Selain mengadakan rapat dengan pihak terkait, rombongan dari Bappenas dan beberapa OPD, dan BPGN Natuna juga mengadakan kunjungan lapangan ke beberapa titik strategis. Kunjungan lapangan seperti SKPT Selat Lampa, Pasar Ikan Ranai, Geosite Batu Kasah, Geosite Tanjung Senubing dan Geosite Tanjung Datuk.

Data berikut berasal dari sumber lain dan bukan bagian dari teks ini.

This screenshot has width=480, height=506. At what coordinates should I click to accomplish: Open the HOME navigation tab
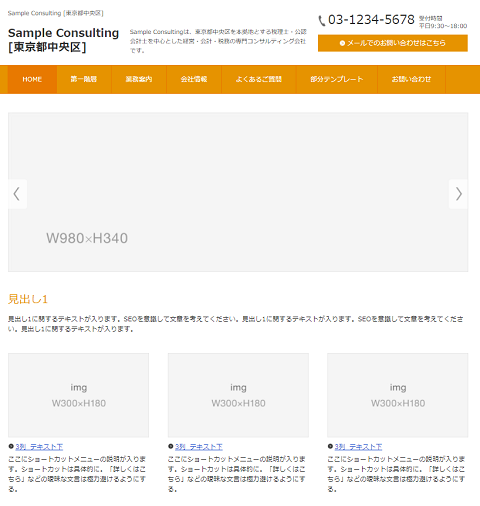pos(32,79)
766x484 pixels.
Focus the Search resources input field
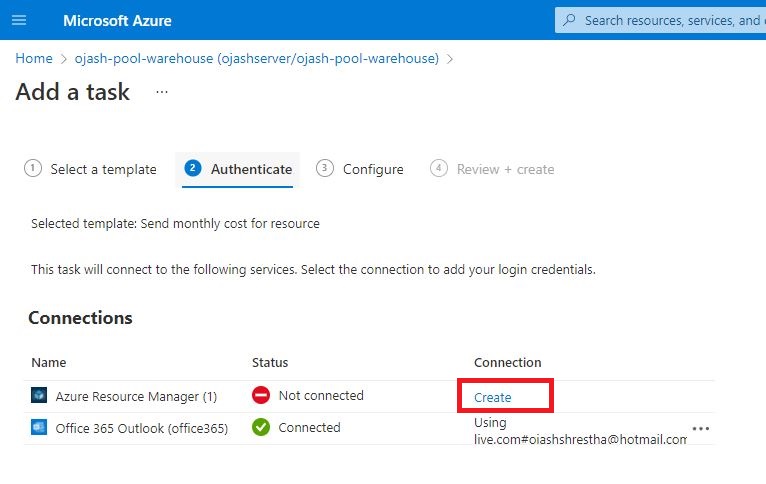tap(670, 20)
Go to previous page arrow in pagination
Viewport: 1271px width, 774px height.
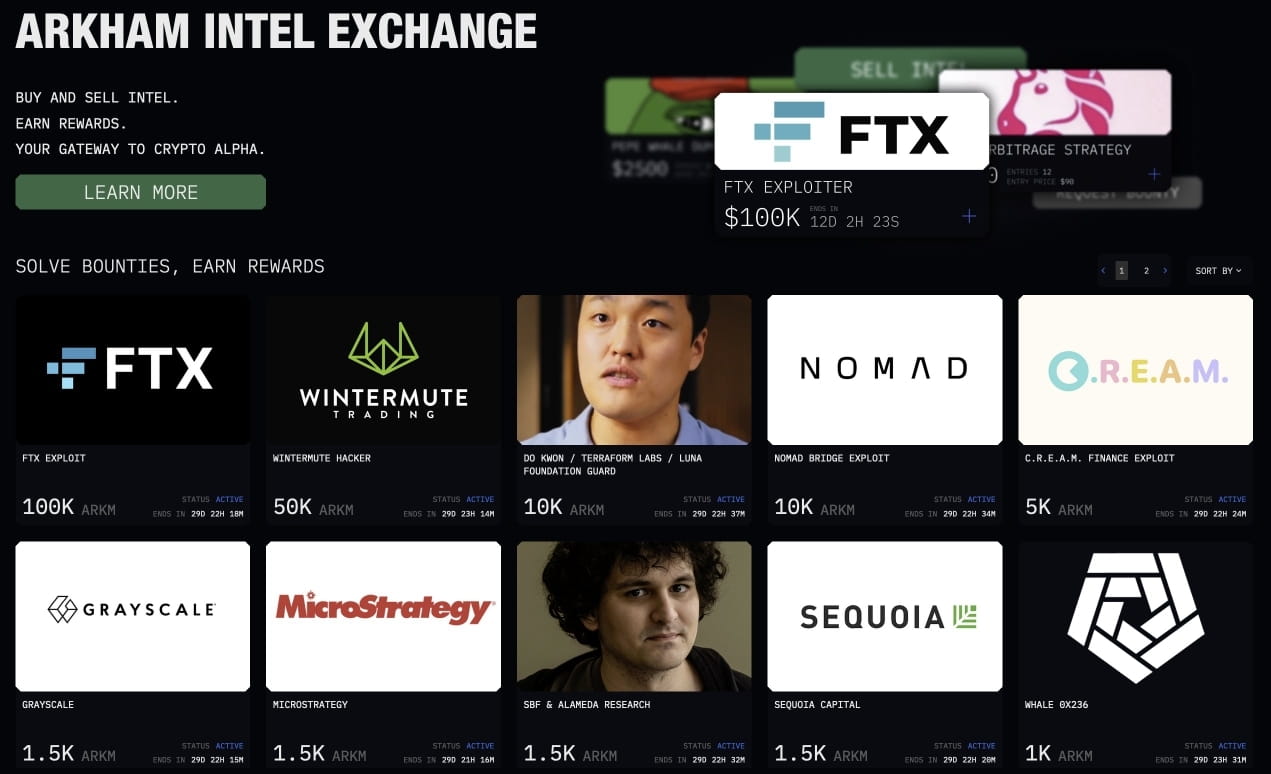[x=1103, y=270]
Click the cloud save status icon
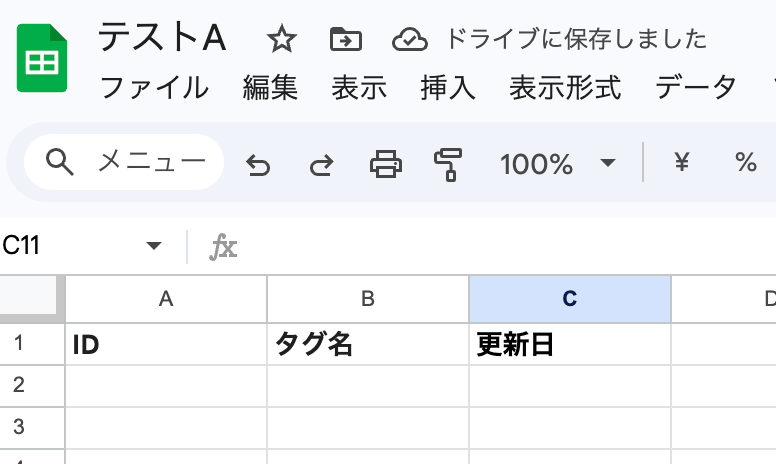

Dalam kunjungan tersebut, rombongan Bappenas diajak untuk melihat potensi SDA yang ada di Natuna serta kesiapan situs-situs geopark dalam rangka menuju UGGp.

Melalui rapat dan kunjungan lapangan ini, diharapkan terbangun sinergi yang kuat antara pemerintah pusat dan daerah dalam mendorong percepatan pengembangan Geopark Natuna menuju pengakuan UNESCO Global Geopark, sekaligus menjadikan potensi daerah sebagai kekuatan utama dalam pembangunan ekonomi yang berkelanjutan.